> Task objective:
From the entries below, extract every line that includes the word "agent".

BEGIN Supplied records

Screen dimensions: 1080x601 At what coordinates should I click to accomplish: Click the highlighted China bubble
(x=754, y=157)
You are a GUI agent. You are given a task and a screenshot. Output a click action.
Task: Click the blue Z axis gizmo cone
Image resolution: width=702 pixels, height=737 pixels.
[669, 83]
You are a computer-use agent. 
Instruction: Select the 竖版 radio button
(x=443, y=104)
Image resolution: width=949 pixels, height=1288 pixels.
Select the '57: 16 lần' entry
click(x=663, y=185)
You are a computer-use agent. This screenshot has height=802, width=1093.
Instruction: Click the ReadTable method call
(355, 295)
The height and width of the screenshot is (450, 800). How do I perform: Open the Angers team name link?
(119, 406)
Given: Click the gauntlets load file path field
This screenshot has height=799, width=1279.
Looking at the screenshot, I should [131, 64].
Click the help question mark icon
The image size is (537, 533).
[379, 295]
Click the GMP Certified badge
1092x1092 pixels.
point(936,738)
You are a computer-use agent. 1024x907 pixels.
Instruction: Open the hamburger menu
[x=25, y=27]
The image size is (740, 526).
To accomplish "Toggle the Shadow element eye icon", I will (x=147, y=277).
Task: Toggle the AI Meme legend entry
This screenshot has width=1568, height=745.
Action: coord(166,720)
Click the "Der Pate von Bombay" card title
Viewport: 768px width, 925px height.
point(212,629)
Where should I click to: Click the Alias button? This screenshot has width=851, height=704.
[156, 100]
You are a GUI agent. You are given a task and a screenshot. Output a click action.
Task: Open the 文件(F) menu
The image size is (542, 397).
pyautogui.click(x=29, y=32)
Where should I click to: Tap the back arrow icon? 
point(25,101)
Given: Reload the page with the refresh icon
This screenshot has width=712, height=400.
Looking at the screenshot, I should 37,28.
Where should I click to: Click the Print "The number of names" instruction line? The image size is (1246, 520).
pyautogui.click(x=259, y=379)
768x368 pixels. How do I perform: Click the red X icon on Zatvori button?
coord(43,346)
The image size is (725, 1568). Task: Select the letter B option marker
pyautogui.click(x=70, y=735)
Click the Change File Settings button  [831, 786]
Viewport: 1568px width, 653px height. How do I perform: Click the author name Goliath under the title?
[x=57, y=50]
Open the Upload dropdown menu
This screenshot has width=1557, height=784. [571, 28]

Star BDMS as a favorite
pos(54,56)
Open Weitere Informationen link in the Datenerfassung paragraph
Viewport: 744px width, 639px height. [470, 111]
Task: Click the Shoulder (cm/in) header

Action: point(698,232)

END Supplied records

> Reply to the exercise:
You are a GUI agent. You are given a task and a screenshot. Output a click action.
You are a computer-use agent. 
You are a computer-use agent. This screenshot has height=802, width=1093.
You are a computer-use agent. 1024x907 pixels.
You are a GUI agent. You are given a task and a screenshot. Output a click action.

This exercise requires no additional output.